Brief 1:
Return the part of the passage on Irish immigrants and nativism between "Anger at the" and "the Atlantic northeast.", inclusive, copied word for word.

Passage to read:
○ ○ ○

Fernando Wood, mayor of New York City, wrote to president Franklin Pierce in 1855 that poor Irish immigrants were “an enemy more insidious and destructive” than foreign aggression. From the 1830s to the 1880s, Hirota argues that the words “Irish”, “immigrant” and “pauper” became “virtually synonymous”.

Anger at the mass arrivals of the 1840s helped to create nativist political movements which fuelled a rabid public debate, attacked Irish communities in mob violence, and achieved brief but dramatic political success in the 1850s. The inaccurately named “Native American Party”, the “Know-Nothings”, won various governorships, big city mayoralties, and dozens of seats in Congress. They sought to restrict immigrant arrivals, lengthen the process of naturalisation, and deport poor and institutionalised immigrants.

Hirota argues that even though the Know-Nothings failed at a national level, and swiftly disappeared as an electoral force, their “radical nativism” outlived the party, shaping immigration policy and enforcement at state level in the Atlantic northeast.

Indeed, Hirota shows that state officials in Massachusetts and New York succeeded in deporting tens of thousands of Irish back across the Atlantic, both legally and illegally. The vague definition of citizenship in 19th-century America provided the poor, women, and those in care with little protection.

Mary Williams, originally sent off to America by her family "to conceal her shame", was deported from a Boston almshouse, along with her US-born daughter, with what the Boston Daily Advertiser called less due process than "a tub of butter, or a barrel of apples". Hugh Carr spent 13 years in Massachusetts, paid his taxes, and had applied to naturalise, before he developed a mental illness. State officials stopped the Carr family's frequent visits to Carr's asylum, and deported him.

○ ○ ○

Brief 2:
Recast the rows from the line containing "Given: Click the CPU #1 header line" through the end of the rows, both included, as a Markdown table with the columns Row and Line, numbering each line and skipping blank lines. Leave the pictures out of your answer.

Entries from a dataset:

○ ○ ○

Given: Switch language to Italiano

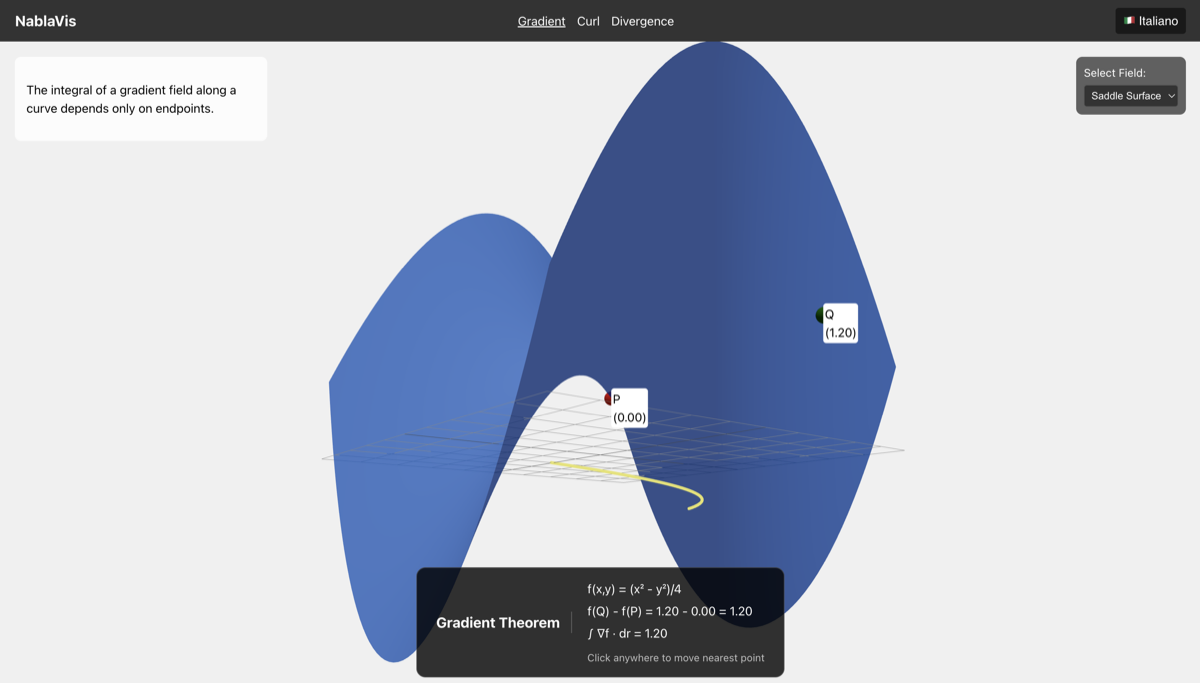Looking at the screenshot, I should coord(1150,20).
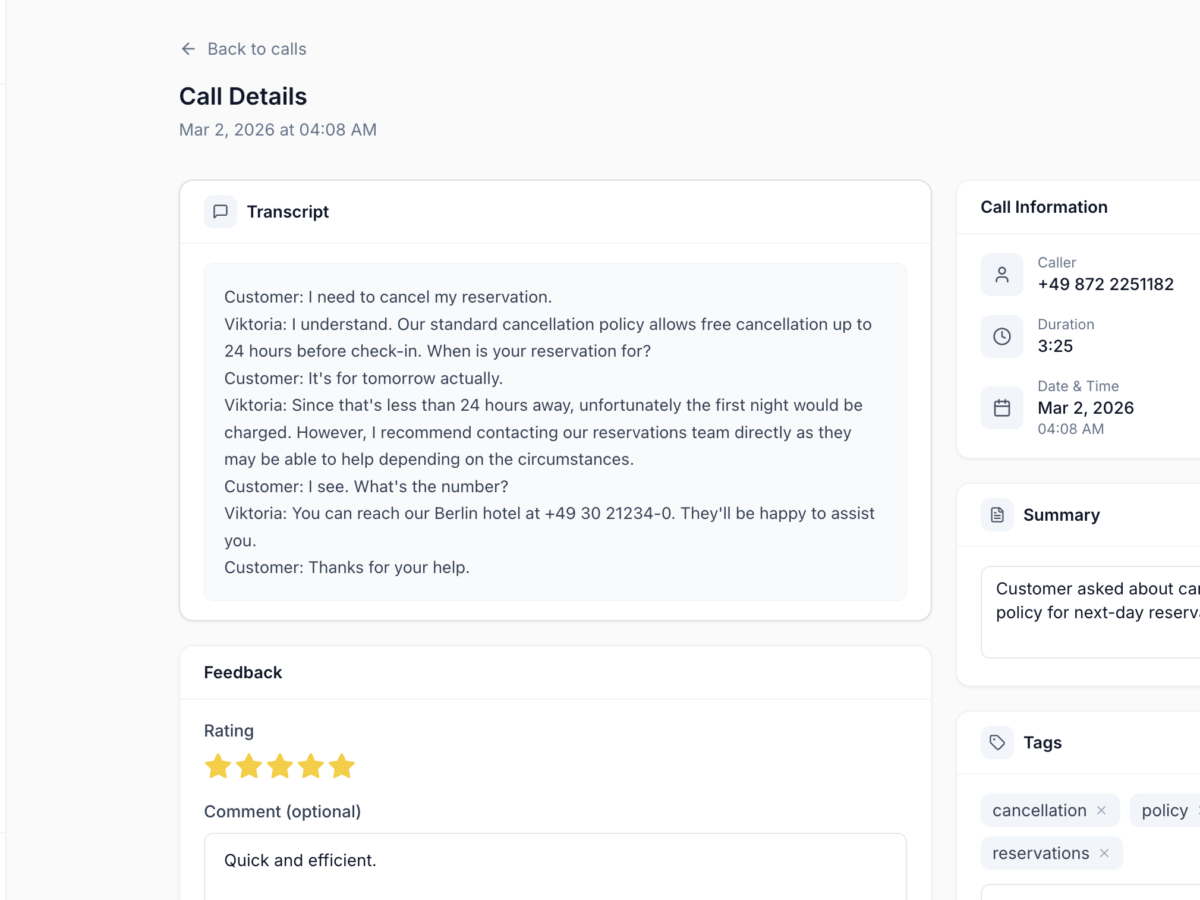Remove the cancellation tag

(1101, 811)
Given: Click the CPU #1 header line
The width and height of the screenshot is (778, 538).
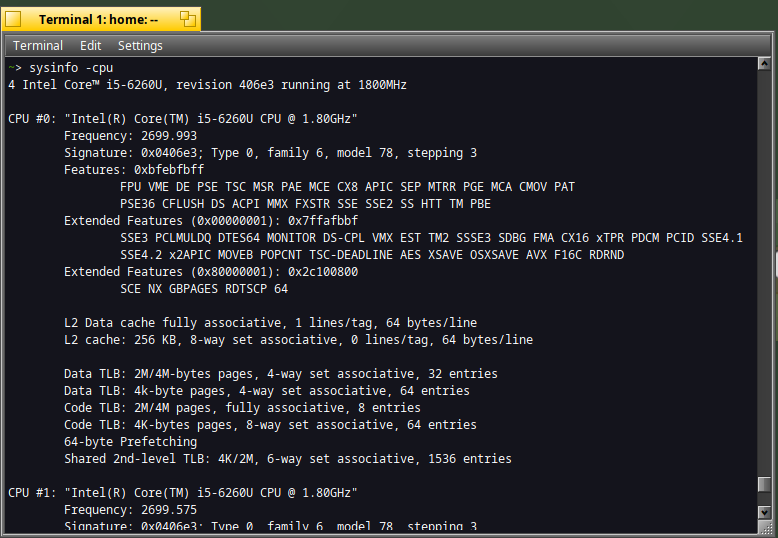Looking at the screenshot, I should click(183, 492).
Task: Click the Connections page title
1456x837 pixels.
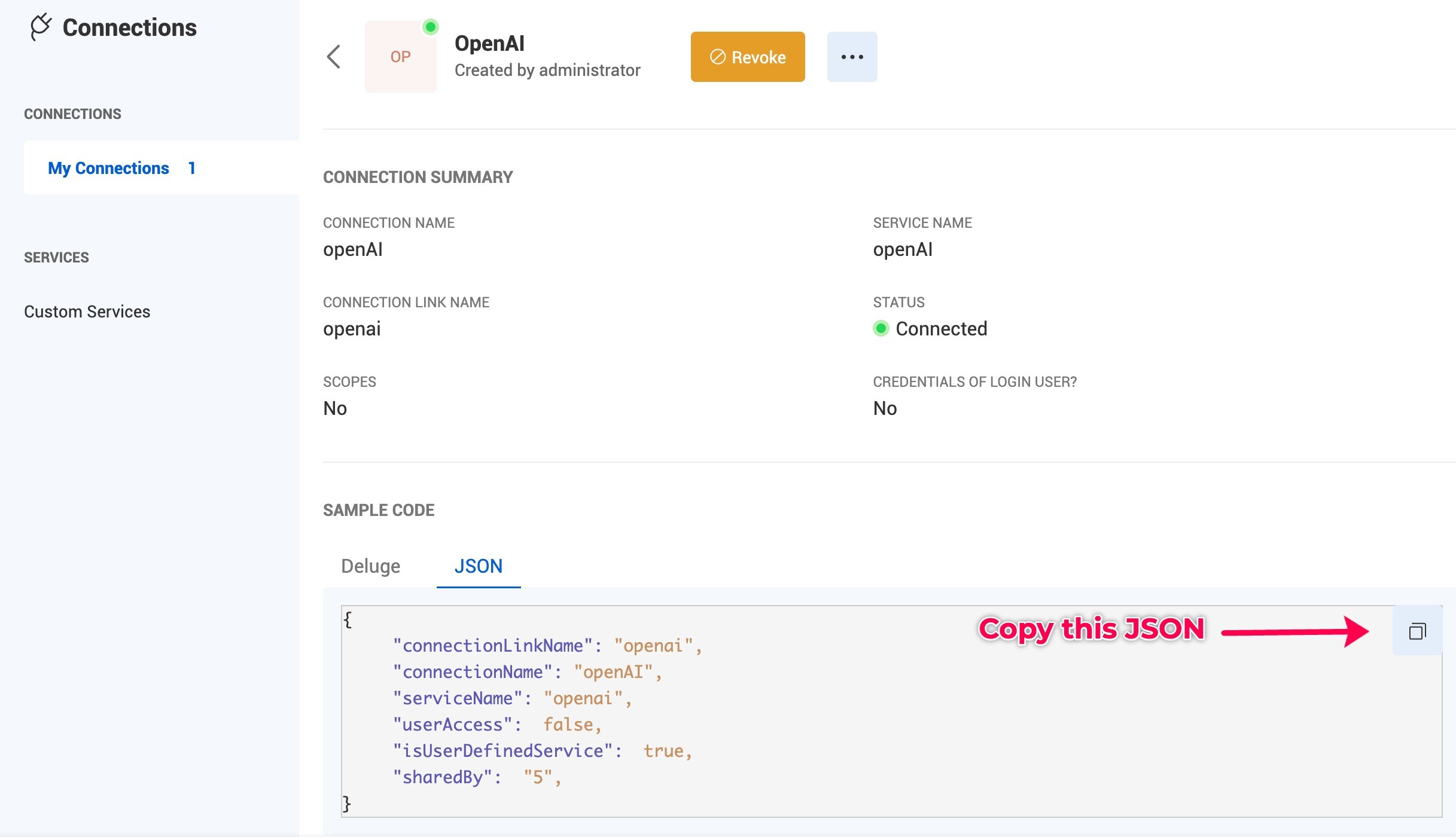Action: pyautogui.click(x=129, y=28)
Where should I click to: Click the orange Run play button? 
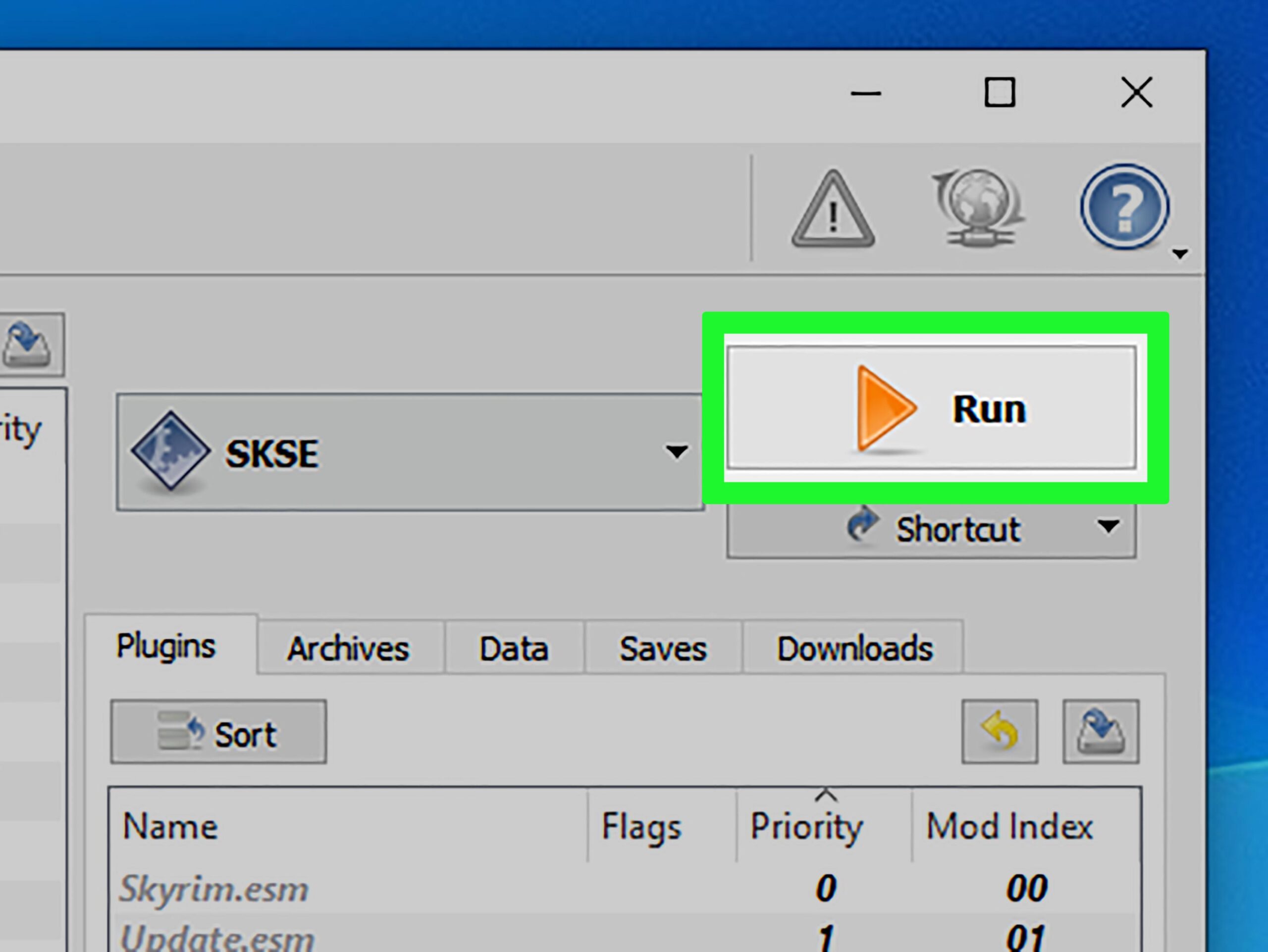coord(931,408)
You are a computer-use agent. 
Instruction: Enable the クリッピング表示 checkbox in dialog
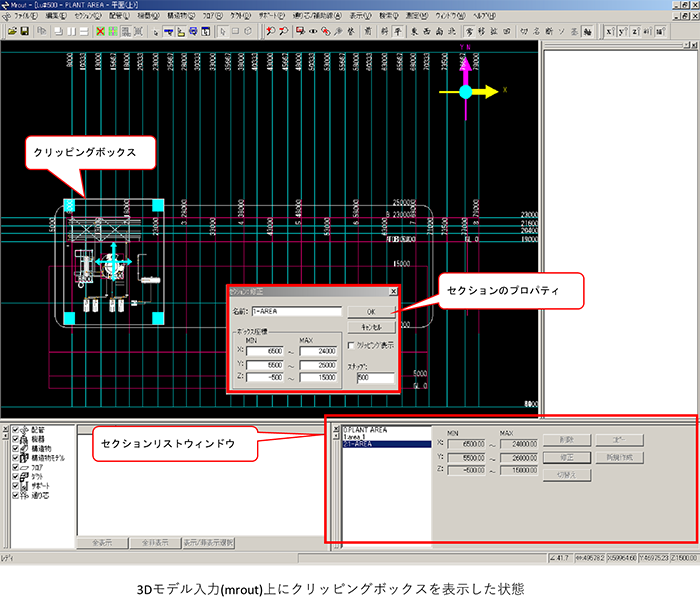click(x=349, y=345)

○ ○ ○

Full solution 1:
Anger at the mass arrivals of the 1840s helped to create nativist political movements which fuelled a rabid public debate, attacked Irish communities in mob violence, and achieved brief but dramatic political success in the 1850s. The inaccurately named “Native American Party”, the “Know-Nothings”, won various governorships, big city mayoralties, and dozens of seats in Congress. They sought to restrict immigrant arrivals, lengthen the process of naturalisation, and deport poor and institutionalised immigrants.

Hirota argues that even though the Know-Nothings failed at a national level, and swiftly disappeared as an electoral force, their “radical nativism” outlived the party, shaping immigration policy and enforcement at state level in the Atlantic northeast.

Full solution 2:
| Row | Line |
|---|---|
| 1 | Given: Click the CPU #1 header line |
| 2 | The width and height of the screenshot is (778, 538). |
| 3 | Looking at the screenshot, I should click(183, 492). |
| 4 | Task: Click the Connections page title |
| 5 | 1456x837 pixels. |
| 6 | Action: pyautogui.click(x=129, y=28) |
| 7 | Where should I click to: Click the orange Run play button?  |
| 8 | coord(931,408) |
| 9 | You are a computer-use agent.  |
| 10 | Instruction: Enable the クリッピング表示 checkbox in dialog |
| 11 | click(x=349, y=345) |